→ **EXERCISE AIM**
Would you return exactly the lines below from the line with "This screenshot has width=450, height=523." through the line with "Instruction: Click the", both included, and nothing else, leaving out the pictures?

→ **DATASET**
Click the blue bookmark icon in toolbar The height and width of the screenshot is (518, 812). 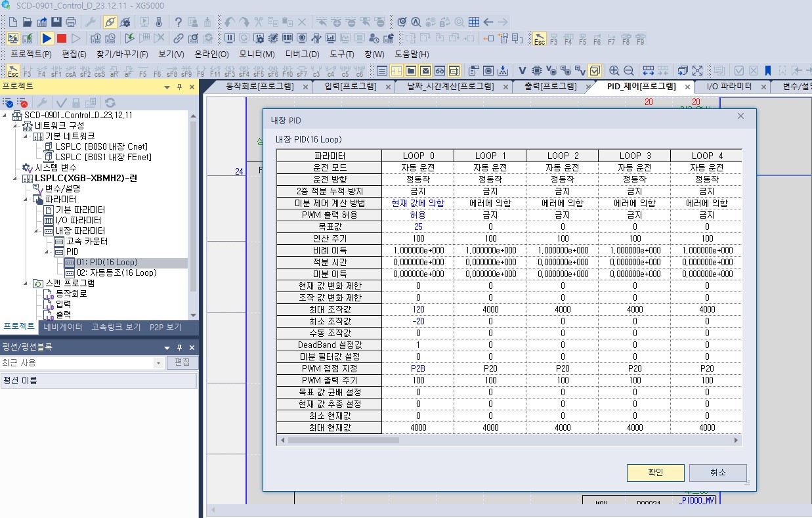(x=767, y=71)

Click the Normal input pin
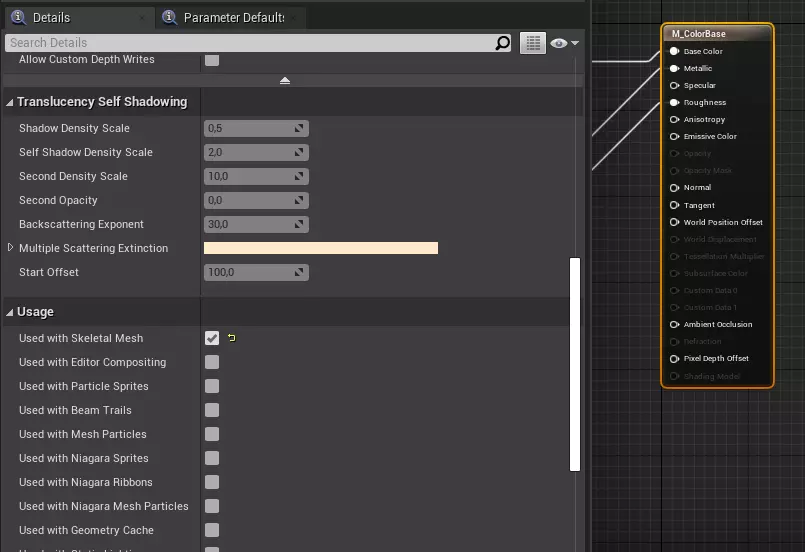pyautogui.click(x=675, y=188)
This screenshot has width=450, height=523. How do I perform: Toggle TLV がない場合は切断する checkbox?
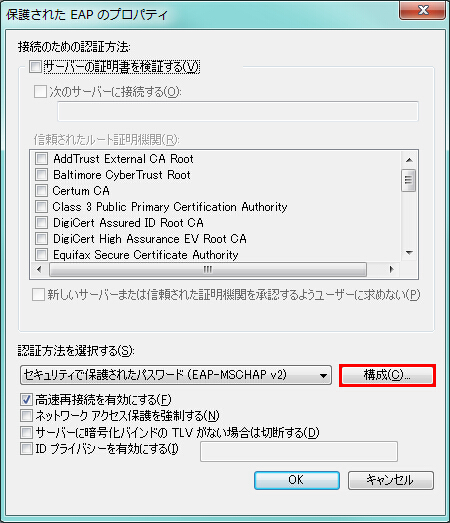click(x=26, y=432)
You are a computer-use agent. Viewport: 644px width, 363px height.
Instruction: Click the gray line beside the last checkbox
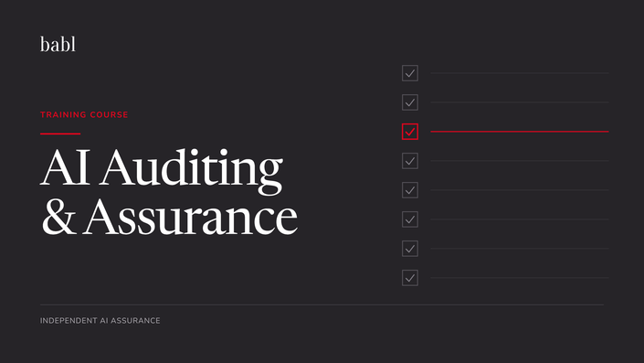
* * *
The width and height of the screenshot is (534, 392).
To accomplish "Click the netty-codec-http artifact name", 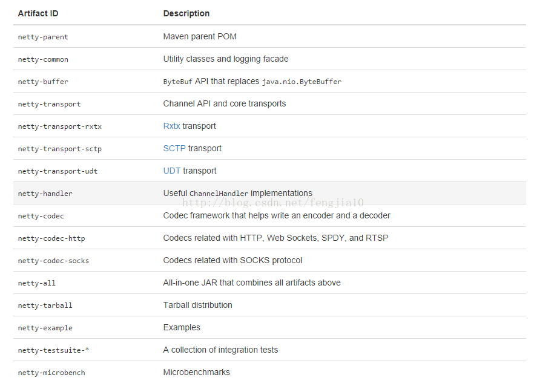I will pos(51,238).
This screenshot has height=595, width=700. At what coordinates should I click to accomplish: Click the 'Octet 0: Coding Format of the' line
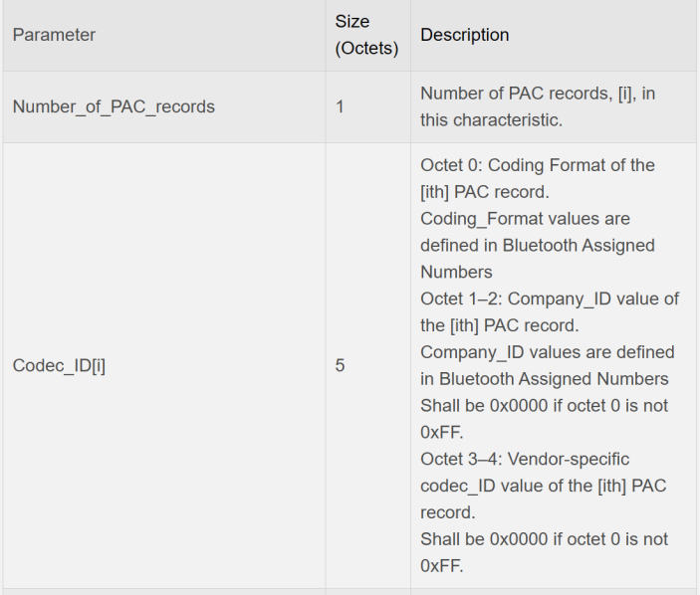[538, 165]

→ **SOLUTION TO THIS EXERCISE**
This screenshot has width=450, height=523. How do I perform: Toggle TLV がない場合は切断する checkbox?
click(x=26, y=432)
You are a computer-use agent. Viewport: 644px width, 363px height.
Instruction: Click the gray line beside the last checkbox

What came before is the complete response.